Larijani Faezeh Javadi, Moghtaderi Mastaneh, Hajizadeh Nilofar, Assadi Farahnak
Department of Pediatrics, Division of Nephrology, Children Medical Center, Tehran University of Medical Sciences, Tehran, Iran.
Department of Pediatrics, Division of Nephrology, Rush University Medical Center, Chicago, IL, USA.

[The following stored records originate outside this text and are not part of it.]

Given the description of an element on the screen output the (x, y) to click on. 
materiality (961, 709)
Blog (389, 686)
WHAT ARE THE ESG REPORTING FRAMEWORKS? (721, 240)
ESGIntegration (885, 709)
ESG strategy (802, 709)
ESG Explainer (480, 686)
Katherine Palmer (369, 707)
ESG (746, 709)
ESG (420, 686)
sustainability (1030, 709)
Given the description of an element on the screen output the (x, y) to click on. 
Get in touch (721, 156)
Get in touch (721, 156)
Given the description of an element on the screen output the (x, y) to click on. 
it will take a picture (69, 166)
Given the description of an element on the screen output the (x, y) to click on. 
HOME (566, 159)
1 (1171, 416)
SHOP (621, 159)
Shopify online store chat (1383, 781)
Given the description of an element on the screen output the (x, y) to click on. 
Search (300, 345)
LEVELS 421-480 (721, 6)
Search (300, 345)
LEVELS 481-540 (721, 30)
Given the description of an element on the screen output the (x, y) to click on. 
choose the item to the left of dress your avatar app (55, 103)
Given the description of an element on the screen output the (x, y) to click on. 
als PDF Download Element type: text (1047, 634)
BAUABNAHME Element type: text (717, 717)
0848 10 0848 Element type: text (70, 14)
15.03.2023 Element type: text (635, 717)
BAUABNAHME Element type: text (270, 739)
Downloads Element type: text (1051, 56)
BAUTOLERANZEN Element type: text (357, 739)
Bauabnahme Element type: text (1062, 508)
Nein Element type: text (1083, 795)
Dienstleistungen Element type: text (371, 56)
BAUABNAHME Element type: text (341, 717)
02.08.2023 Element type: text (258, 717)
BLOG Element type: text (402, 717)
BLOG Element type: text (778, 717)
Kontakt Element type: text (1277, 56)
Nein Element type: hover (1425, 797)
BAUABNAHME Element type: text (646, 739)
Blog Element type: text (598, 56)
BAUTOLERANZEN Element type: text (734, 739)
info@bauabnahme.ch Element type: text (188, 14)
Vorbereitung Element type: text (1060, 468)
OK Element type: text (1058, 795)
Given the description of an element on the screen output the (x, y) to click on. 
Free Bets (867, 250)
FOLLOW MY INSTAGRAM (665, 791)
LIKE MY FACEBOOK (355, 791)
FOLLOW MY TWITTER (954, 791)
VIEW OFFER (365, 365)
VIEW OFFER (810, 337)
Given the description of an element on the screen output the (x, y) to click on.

Int J Prev Med. 2013 Dec;4(12):1359-64.
The most common cause of neurogenic bladder dysfunction (NBD) in newborn infants is myelomeningocele. The pathophysiology almost always involves the bladder detrusor sphincter dyssynergy (DSD), which if untreated can cause severe and irreversible damage to the upper and lower urinary tracts. Early diagnosis and adequate management of NBD is critical to prevent both renal damage and bladder dysfunction and to reduce chances for the future surgeries. Initial investigation of the affected newborn infant includes a renal and bladder ultrasound, measurement of urine residual, determination of serum creatinine level, and urodynamics study. Voiding cystogram is indicated when either hydronephrosis or DSD is present. The main goal of treatment is prevention of urinary tract deterioration and achievement of continuance at an appropriate age. Clean intermittent catheterization (CIC) in combination with anticholinergic (oxybutynin) and antibiotics are instituted in those with high filling and voiding pressures, DSD and/or high grade reflux immediately after the myelomeningocele is repaired. Botulium toxin-A injection into detrusor is a safe alternative in patients with insufficient response or significant side effects to anticholinergic (oral or intravesical instillation) therapy. Surgery is an effective alternative in patients with persistent detrusor hyperactivity and/or dyssynergic detrusor sphincter despites of the CIC and maximum dosage of anticholinergic therapy. Children with NBD require care from a multidisciplinary team approach consisting of pediatricians, neurosurgeon, urologist, nephrologists, orthopedic surgeon, and other allied medical specialists.
新生儿神经源性膀胱功能障碍(NBD)最常见的病因是脊髓脊膜膨出。其病理生理学几乎总是涉及膀胱逼尿肌括约肌协同失调(DSD),若不治疗,可对上、下尿路造成严重且不可逆的损害。NBD的早期诊断和恰当处理对于预防肾损害和膀胱功能障碍以及减少未来手术几率至关重要。对受影响新生儿的初步检查包括肾脏和膀胱超声、残余尿量测量、血清肌酐水平测定以及尿动力学研究。当存在肾积水或DSD时,需进行排尿性膀胱尿道造影。治疗的主要目标是预防尿路恶化,并在适当年龄实现自主排尿。对于脊髓脊膜膨出修补术后立即出现高充盈压和排尿压、DSD和/或高级别反流的患儿,采用清洁间歇性导尿(CIC)联合抗胆碱能药物(奥昔布宁)和抗生素治疗。对于对抗胆碱能药物(口服或膀胱内灌注)治疗反应不足或出现明显副作用的患者,向逼尿肌注射肉毒杆菌毒素A是一种安全的替代方法。对于尽管采用了CIC和最大剂量抗胆碱能治疗但仍存在持续性逼尿肌过度活动和/或逼尿肌括约肌协同失调的患者,手术是一种有效的替代方法。患有NBD的儿童需要由多学科团队进行护理,该团队包括儿科医生、神经外科医生、泌尿外科医生、肾病科医生、骨科医生和其他相关医学专家。